MDR report key: 1894954 · Received November 5, 2010

Report

Report Number
1119421-2010-01225
Event Type
Injury
Date Received
November 5, 2010
Date of Event
August 10, 2010
Report Date
October 8, 2010
Manufacturer
ALCON RESEARCH, LTD/HUNTINGTON
Product Code
HQL
PMA / PMN Number
P930014
Removal / Correction Number
NA
Adverse Event
Yes
Report Source
Manufacturer report
Reporter Location
TX, US
Reporter Occupation
OTHER

Narratives

Additional Manufacturer Narrative · 1

THE PRODUCT WAS NOT RETURNED FOR ANALYSIS. RESULTS FROM THE PRODUCT HISTORY RECORD REVIEW INDICATED THE PRODUCT MET RELEASE CRITERIA. THERE HAVE BEEN NO OTHER COMPLAINTS REPORTED IN THE LOT NUMBER. ADDITIONAL INFO WAS REQUESTED ON 10/11/2010 AND 11/02/2010 BY PHONE, FAX, AND MAIL. ADDITIONAL INFO WAS RECEIVED BY PHONE ON 10/11/2010 AND 10/13/2010. A COMPLETED QUESTIONNAIRE HAS NOT BEEN RECEIVED. (B)(4).

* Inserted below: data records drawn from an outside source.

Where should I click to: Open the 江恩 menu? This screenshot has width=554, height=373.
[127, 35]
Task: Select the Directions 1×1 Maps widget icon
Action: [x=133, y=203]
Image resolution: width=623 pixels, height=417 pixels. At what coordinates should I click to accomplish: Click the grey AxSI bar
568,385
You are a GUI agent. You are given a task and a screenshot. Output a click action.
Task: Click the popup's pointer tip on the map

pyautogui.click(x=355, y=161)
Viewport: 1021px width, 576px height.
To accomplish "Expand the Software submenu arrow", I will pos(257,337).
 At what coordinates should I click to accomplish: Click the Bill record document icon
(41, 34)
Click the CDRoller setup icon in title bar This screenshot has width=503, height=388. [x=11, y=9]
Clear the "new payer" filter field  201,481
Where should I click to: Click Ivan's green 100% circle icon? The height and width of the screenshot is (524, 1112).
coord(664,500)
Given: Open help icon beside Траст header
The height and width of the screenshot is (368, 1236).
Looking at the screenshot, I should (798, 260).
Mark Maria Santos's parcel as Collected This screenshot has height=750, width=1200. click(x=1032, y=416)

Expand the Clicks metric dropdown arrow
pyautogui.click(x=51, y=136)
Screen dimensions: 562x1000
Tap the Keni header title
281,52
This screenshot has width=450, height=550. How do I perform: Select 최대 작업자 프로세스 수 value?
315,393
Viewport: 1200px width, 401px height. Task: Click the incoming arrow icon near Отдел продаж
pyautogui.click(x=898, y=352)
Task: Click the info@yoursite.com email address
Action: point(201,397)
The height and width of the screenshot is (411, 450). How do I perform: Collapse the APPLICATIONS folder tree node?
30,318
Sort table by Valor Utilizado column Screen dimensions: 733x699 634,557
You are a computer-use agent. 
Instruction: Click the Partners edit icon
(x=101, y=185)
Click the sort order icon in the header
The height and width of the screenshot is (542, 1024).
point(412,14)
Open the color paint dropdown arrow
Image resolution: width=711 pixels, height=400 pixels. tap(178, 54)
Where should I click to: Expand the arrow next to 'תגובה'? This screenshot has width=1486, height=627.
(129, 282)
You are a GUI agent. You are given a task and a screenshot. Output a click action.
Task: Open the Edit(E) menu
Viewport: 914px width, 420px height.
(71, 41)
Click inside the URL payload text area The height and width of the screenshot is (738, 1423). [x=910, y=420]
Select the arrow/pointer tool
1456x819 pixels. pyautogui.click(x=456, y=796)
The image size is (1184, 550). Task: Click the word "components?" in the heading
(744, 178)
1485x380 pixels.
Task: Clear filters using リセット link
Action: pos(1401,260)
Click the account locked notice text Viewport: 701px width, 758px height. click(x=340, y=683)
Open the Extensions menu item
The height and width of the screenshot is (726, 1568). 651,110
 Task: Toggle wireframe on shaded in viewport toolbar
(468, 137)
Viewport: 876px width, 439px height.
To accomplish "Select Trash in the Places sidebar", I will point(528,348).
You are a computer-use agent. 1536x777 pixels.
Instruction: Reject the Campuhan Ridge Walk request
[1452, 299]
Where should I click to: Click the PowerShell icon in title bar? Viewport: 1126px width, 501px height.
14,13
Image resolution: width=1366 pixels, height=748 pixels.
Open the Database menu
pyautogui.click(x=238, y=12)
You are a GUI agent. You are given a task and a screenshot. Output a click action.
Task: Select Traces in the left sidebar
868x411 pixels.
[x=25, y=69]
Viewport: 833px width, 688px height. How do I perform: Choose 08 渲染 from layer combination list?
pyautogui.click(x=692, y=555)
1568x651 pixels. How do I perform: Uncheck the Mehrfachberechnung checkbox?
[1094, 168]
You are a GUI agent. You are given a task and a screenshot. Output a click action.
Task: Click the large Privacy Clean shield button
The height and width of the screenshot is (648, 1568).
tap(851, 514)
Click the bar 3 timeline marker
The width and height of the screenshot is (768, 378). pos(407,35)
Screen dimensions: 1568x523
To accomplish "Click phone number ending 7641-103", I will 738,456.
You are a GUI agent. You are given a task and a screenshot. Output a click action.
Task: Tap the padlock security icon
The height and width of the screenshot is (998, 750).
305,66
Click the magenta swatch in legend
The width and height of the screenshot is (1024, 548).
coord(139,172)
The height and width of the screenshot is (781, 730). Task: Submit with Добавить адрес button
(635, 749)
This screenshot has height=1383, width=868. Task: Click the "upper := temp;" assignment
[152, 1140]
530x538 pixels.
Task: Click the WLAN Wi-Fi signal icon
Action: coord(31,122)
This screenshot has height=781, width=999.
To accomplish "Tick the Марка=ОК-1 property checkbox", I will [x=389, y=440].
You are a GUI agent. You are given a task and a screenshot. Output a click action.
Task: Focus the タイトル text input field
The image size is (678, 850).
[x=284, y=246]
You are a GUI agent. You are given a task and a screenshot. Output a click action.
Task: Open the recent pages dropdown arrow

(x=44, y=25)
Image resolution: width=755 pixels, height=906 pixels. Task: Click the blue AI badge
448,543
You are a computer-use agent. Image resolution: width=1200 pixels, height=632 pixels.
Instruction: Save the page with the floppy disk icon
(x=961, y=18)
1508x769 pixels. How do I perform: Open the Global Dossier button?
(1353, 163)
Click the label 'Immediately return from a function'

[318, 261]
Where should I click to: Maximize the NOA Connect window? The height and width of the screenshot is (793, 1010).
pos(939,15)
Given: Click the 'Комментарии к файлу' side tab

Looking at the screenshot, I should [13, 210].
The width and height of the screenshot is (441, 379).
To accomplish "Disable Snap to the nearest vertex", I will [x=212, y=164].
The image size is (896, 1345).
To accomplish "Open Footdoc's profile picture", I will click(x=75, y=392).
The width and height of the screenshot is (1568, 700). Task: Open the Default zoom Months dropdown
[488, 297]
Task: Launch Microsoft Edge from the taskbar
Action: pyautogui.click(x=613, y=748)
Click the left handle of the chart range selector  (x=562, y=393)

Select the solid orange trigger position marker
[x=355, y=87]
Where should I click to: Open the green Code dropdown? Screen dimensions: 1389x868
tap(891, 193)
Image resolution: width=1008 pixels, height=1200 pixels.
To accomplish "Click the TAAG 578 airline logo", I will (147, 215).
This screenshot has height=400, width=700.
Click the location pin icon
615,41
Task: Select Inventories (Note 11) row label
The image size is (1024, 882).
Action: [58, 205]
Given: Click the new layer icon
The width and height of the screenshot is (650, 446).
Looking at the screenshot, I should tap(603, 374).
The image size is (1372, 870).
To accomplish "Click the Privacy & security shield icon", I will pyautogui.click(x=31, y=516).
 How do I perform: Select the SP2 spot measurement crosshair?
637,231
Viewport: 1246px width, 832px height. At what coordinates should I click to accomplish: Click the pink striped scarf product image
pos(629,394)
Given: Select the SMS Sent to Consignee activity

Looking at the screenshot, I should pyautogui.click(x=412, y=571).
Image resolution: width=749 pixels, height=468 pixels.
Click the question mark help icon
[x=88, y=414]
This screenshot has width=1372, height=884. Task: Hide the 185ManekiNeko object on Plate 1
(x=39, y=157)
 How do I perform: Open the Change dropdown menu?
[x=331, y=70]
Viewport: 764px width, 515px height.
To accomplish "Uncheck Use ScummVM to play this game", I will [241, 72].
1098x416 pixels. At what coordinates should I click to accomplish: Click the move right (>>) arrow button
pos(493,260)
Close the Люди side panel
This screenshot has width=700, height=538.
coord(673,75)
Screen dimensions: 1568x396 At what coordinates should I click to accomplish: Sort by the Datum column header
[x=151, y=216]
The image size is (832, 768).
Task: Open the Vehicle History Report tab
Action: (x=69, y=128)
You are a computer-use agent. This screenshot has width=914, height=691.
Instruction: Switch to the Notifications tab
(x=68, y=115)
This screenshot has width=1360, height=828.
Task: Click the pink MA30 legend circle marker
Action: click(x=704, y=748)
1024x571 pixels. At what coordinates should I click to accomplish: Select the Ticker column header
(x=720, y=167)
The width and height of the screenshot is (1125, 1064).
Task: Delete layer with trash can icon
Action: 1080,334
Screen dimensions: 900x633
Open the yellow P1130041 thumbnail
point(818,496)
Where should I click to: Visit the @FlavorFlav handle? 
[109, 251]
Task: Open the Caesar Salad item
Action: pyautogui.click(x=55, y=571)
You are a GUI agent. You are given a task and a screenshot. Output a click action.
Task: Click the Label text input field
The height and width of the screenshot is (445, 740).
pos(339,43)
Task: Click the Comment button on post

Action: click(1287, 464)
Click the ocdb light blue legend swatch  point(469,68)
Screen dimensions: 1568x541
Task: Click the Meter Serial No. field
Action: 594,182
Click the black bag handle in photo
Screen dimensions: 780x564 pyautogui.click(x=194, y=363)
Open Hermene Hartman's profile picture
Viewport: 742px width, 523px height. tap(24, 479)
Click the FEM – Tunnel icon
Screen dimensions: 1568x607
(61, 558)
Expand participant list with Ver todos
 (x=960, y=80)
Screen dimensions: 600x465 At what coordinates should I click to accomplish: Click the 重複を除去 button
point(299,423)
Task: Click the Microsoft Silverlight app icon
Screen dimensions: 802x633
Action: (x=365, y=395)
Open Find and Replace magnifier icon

Description of Event or Problem · 1

AN OPERATING ROOM MANAGER REPORTED THAT AN INTRAOCULAR LENS (IOL) WAS USED AND REMOVED. IN A FOLLOW UP PHONE CALL, A NURSE REPORTED AN UNPLANNED VITRECTOMY WAS PERFORMED, NO FAULT OF THE LENS. ADDITIONAL INFO WAS RECEIVED VIA TELEPHONE FROM THE NURSE WHO REPORTED THE EYE WAS "TOO SOFT TO SUPPORT THE LENS." THE IOL WAS REPLACED WITH A DIFFERENT MODEL LENS. ADDITIONAL INFO HAS BEEN REQUESTED.

Devices

Seq Brand Generic Product Code Manufacturer Model Lot UDI-DI
1 ACRYSOF INTRAOCULAR LENS HQL ALCON RESEARCH, LTD/HUNTINGTON MA60AC 10803155

Patients

Seq Age Sex Outcome Treatment
1 58 YR Required Intervention